Winners are invited to the Koch Institute for an award ceremony and displays to the MIT neighborhood, family and friends of the winners, and Amon Lab alumni. Attendees joined on-line from international locations all over the world, together with Argentina, Austria, Denmark, France, Israel, Italy, Mexico, and the UK.
Amon was born in Vienna, Austria, and studied genetics on the College of Vienna as an undergraduate pupil and on the Analysis Institute of Molecular Pathology (IMP). Amon arrived in the US in 1994 as a postdoc on the Whitehead Institute for Biomedical Analysis, and joined the MIT college in 1999. Widely known for her profound contributions to our understanding of the elemental biology of cell division and proliferation, in addition to the causes of chromosome mis-segregation and its penalties for human ailments akin to most cancers, Amon was equally well-known for her mentorship and advocacy for her college students, postdocs, and colleagues.
“Angelika was a devoted mentor, information, advocate, and good friend to many scientists,” stated MIT Koch Institute Director Matthew Vander Heiden on the award ceremony. “She educated numerous undergraduate and graduate college students, postdoctoral researchers, and technicians, sharing with them her lifelong ardour for elementary biology and discovery science. The ripple impact of Angelika’s inspiration and counsel is profound.”
De Almeida, who just lately accomplished her PhD within the lab of Johannes Zuber at IMP, introduced on the event of a time-controlled CRISPR-based system for screening for the consequences of gene knockouts. Whereas utilizing the system to knock out genes important to regulating MYC, a protein usually dysregulated in most cancers, de Almeida and a fellow grad pupil stumbled throughout a poorly understood gene, AKIRIN2, which they found to manage the import of enzymes that break down pointless or broken proteins into the nucleus of mammalian cells.
When de Almeida began learning AKIRN2, she felt that doing science was “like fixing a riddle, the place you really want to ask the correct inquiries to get nearer to the answer. The perfect half about science is whenever you come to the top of a protracted experiment to seek out out whether or not your speculation is definitely true.”

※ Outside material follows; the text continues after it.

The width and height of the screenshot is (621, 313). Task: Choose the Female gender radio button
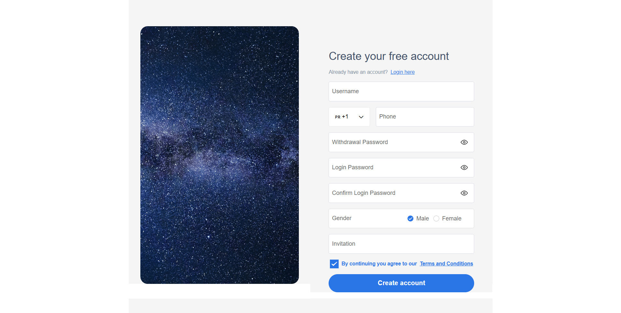pos(436,218)
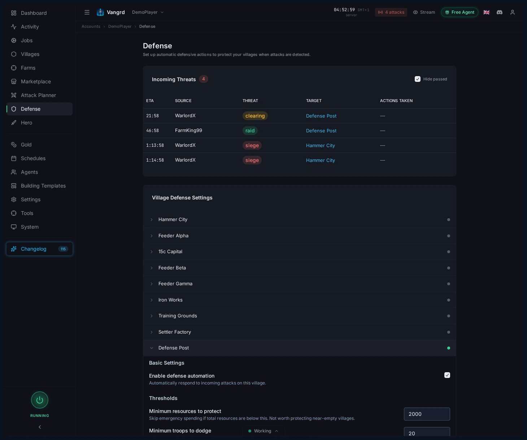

Aguilera Castrejón, at present a doctoral pupil within the lab of Jacob Hanna on the Weizmann Institute of Science in Rehovot, Israel, delivered a chat on his work creating in vitro programs for the tradition of mammalian embryos exterior the maternal uterus after which utilizing these programs to realize insights into mammalian embryogenesis. Aguilera Castrejón’s platform permits post-implantation mouse embryos to develop exterior the uterus for as much as 6 days, and can be used to tradition stem cell-derived embryo fashions.
A primary-generation graduate pupil from a working-class household in Mexico Metropolis, Aguilera Castrejón hopes that the Amon Award will assist him “promote developmental biology in Mexico and different underdeveloped international locations, and importantly, will present others that modern science just isn’t just for these born in rich or educated households, or in wealthy international locations, however that science is for everybody who’s keen about discovery.”
After their displays, Aguilera Castrejón and De Almeida got their awards by Amon’s household, husband Johannes Weis and daughters Theresa and Clara.
“As we speak I might see among the similar love and keenness for science that I noticed in Angelika, and that simply what we wished to seize,” stated Weis. “In future years, we are going to attempt to hold that spirit alive with this award.”